The Kenya Land and Freedom Army (KLFA), also known as the Mau Mau, was a Kenyan insurgent group which fought against British colonial rule in Kenya during the Mau Mau rebellion from 1952 to 1960. Its membership consisted largely of the Kikuyu people. The KLFA was led by Dedan Kimathi for most of its existence. After four years, British forces managed to destroy the KFLA militarily, and Kimathi was captured and executed in 1957. Though the Mau Mau rebellion was ultimately suppressed, it played a major role in achieving Kenya's independence, which occurred in 1963.

== History ==
=== Origins ===
The KLFA's membership consisted largely of the Kikuyu people, many of whom had their lands confiscated by British colonial officials and given to white settlers during the early 20th century. The KLFA espoused African nationalist and anti-colonial ideologies, and was led by Dedan Kimathi for most of its existence.

=== Mau Mau uprising ===
The KFLA began what is now called the Mau Mau uprising in 1952. After four years of counterinsurgency operations, British forces managed to largely neutralise the KFLA as a military threat, and Kimathi was captured and executed by the colonial authorities in 1957. The Mau Mau rebellion was fully defeated by 1960.

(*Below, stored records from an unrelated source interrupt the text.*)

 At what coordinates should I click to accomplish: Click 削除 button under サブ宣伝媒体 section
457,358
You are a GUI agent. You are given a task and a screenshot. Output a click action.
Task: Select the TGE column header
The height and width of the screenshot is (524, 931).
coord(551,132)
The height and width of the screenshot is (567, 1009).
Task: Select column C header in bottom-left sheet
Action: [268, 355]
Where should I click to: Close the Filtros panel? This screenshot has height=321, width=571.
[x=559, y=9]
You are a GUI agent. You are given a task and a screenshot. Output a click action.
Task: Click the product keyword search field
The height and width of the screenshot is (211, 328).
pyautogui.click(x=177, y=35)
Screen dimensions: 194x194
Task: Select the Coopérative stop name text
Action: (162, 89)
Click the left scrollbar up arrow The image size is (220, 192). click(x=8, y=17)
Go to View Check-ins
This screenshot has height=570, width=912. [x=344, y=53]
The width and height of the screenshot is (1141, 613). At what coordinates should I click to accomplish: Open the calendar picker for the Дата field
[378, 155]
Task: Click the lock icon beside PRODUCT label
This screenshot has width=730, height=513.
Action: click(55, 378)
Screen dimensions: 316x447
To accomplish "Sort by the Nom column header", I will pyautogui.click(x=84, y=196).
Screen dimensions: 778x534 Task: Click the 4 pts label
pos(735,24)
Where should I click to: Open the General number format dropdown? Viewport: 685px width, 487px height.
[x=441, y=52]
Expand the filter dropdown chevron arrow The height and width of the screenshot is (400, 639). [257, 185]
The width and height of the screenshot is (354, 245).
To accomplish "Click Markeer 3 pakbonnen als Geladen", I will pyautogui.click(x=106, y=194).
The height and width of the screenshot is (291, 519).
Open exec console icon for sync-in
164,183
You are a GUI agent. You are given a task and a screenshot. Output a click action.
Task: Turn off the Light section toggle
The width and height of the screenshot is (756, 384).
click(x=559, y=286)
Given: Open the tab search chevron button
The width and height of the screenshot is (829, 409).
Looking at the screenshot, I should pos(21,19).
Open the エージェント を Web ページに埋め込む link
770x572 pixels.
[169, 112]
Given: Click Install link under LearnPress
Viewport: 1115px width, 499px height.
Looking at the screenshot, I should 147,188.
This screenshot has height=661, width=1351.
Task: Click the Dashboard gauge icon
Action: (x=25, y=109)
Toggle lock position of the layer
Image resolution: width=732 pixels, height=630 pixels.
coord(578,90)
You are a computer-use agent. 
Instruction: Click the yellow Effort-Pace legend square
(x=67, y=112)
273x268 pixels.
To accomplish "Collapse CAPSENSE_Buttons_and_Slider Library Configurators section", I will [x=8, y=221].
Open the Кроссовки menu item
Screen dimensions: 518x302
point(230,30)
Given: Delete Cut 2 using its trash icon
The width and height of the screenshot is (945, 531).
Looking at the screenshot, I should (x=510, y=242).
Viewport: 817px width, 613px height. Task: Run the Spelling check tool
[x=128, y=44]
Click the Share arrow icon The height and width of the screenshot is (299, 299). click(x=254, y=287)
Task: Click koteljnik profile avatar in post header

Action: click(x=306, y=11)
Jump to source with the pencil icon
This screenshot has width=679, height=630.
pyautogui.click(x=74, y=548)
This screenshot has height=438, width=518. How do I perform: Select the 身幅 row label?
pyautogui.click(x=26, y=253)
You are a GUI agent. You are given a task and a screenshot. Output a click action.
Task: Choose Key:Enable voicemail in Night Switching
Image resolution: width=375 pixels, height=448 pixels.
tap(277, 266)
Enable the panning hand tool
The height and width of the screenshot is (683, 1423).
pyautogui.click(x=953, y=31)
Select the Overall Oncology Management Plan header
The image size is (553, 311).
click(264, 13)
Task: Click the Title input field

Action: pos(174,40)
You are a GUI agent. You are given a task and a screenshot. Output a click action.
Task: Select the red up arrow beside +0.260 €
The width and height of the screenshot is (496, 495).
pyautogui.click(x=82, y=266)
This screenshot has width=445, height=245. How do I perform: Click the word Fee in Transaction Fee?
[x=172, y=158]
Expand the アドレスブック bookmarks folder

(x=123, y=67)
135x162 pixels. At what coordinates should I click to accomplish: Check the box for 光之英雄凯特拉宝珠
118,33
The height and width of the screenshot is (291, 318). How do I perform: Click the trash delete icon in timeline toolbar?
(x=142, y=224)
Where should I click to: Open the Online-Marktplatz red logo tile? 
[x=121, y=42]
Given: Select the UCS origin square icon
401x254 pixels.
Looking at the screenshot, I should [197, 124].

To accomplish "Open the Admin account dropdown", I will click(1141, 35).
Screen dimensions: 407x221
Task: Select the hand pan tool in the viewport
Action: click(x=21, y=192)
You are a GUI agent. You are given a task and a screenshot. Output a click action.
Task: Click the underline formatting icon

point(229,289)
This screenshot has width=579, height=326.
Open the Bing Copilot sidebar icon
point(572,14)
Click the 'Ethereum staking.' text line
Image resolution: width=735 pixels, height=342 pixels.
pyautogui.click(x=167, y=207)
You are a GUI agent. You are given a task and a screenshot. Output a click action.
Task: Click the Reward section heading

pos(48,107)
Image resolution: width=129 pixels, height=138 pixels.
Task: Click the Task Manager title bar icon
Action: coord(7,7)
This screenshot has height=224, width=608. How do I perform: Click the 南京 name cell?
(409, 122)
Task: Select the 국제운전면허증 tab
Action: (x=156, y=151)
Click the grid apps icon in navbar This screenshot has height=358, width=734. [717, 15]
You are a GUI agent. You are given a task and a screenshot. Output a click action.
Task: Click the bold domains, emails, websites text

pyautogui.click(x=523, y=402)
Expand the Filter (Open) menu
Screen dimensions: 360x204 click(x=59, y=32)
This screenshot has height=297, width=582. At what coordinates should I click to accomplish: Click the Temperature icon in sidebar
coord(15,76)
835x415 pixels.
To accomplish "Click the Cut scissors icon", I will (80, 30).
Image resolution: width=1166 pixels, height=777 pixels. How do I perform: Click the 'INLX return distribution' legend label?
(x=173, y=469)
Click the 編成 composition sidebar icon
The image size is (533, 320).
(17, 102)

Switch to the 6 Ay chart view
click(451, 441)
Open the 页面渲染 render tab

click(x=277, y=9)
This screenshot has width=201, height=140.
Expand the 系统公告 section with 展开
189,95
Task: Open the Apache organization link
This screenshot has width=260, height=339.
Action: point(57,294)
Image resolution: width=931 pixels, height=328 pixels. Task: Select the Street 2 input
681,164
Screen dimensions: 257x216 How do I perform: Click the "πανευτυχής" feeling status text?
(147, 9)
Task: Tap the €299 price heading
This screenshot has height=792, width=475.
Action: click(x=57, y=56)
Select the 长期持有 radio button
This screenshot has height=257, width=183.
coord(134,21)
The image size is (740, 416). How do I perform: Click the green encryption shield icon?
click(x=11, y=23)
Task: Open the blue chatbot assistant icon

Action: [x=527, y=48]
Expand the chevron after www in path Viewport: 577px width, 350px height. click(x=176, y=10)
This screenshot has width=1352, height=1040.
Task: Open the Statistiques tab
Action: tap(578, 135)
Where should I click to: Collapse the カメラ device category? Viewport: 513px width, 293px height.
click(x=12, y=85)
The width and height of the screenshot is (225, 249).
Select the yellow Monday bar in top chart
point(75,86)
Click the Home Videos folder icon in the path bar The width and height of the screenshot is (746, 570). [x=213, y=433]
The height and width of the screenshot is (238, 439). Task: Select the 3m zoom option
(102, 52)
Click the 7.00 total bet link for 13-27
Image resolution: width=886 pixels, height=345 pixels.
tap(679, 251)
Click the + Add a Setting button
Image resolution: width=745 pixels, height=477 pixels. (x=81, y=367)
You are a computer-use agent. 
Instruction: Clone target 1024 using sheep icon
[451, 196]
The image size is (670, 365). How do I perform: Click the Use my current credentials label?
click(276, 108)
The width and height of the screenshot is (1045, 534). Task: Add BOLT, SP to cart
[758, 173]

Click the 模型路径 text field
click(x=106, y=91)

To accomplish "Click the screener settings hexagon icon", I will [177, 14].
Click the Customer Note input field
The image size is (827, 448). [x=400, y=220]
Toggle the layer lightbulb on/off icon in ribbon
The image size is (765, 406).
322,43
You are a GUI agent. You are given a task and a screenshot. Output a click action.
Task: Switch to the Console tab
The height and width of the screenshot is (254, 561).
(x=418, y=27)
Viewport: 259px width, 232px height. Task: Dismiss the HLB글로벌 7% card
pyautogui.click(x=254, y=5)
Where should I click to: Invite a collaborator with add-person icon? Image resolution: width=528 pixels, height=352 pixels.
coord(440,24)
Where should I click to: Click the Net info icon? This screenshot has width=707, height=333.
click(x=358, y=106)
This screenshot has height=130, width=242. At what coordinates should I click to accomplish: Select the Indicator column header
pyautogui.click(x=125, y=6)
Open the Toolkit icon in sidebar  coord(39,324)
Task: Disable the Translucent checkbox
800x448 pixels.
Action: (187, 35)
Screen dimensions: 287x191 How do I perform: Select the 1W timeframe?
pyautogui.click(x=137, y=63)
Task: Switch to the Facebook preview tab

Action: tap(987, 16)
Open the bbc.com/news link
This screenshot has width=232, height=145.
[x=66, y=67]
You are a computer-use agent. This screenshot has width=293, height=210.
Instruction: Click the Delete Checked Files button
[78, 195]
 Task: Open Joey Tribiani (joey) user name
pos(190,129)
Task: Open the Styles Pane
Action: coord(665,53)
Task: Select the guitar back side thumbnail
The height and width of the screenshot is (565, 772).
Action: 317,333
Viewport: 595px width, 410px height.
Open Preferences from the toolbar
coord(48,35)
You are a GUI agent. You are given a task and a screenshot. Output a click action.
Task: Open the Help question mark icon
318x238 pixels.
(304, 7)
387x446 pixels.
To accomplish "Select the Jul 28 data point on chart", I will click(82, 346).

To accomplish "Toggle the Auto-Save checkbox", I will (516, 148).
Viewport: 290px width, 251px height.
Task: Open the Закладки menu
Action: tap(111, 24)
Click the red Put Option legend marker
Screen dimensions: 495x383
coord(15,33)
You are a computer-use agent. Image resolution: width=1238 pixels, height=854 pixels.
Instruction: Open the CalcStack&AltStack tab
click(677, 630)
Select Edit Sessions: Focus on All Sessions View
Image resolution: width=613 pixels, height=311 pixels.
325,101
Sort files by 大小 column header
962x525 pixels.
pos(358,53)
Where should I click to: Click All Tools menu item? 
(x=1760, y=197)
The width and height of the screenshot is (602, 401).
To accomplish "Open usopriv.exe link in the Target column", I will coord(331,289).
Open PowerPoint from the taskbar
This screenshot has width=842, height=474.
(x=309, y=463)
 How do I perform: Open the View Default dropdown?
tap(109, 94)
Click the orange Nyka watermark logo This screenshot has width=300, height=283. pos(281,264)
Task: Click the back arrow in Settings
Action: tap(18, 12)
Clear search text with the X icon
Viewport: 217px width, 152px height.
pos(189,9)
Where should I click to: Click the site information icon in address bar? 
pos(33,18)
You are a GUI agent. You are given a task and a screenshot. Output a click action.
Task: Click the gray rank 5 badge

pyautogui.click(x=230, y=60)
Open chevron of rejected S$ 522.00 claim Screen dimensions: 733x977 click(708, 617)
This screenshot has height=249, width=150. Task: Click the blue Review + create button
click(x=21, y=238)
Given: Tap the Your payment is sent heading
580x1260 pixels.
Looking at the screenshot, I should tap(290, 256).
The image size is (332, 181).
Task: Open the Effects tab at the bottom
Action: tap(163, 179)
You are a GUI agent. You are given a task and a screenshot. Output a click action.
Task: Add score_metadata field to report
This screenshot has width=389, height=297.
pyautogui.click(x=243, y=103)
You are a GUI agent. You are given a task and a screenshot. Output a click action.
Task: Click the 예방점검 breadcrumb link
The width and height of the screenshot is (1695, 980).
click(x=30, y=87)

During the rebellion, thousands of KFLA insurgents were killed by the British, including 1,090 people who were executed by the colonial authorities. Official numbers state that 11,000 insurgents were killed, though the Kenya Human Rights Commission has estimated that "90,000 Kenyans were executed, tortured or maimed during the crackdown, and 160,000 were detained in appalling conditions". Oxford University professor David Anderson estimated that up to 25,000 people were killed during the conflict. The colonial administration also interned at least 80,000 Kenyans suspected of being affiliated with the KFLA in detention camps, with some estimates of the number of detainees being as high as 320,000 people. Torture was widespread against detainees, and in 1959 11 prisoners were killed by camp guards in the Hola massacre. The KFLA also committed numerous atrocities, including the Lari massacre, and murdered at least 1,819 Kenyan civilians.

=== Structure ===

A KFLA platoon consisted between 500 and 2,000 insurgents. If the platoon numbered in the thousands, its general was assisted by a colonel and a brigadier. KFLA generals included Chui, Kassam Njogu, China, Stanley Mathenge, Kubu Kubu and Bamuingi. The capture of Kimathi on 21 October 1956, fatally crippled the KFLA, and ultimately played a major role in ending the rebellion.

=== Information systems ===

One of the most important achievements of the KFLA was the development of a robust and effective information system that combined oral experiences of ordinary Kenyans with print works. Songs were produced to pass on important information and to raise political consciousness and at the same time newspapers would be published. The KFLA published over 50 newspapers in different languages such as Swahili, Kikuyu and other Kenyan languages. KFLA members also produced a large amount of sound recordings and had their own presses.

== Aftermath and impact ==

Though the Mau Mau rebellion was ultimately suppressed, it played a major role in achieving Kenyan independence, which occurred on 12 December 1963. After independence, former KFLA general Bamuingi continued to lead a team of former KFLA insurgents which were killed by Kenyan security forces operating under the command of Jomo Kenyatta. They had returned to the forests in 1965 to fight against the new Kenyan government, claiming that independence only benefited pro-British collaborators and political moderates. Their bodies were paraded in Meru Township for three days as the "last chiefs of the Mau-Mau freedom terrorists".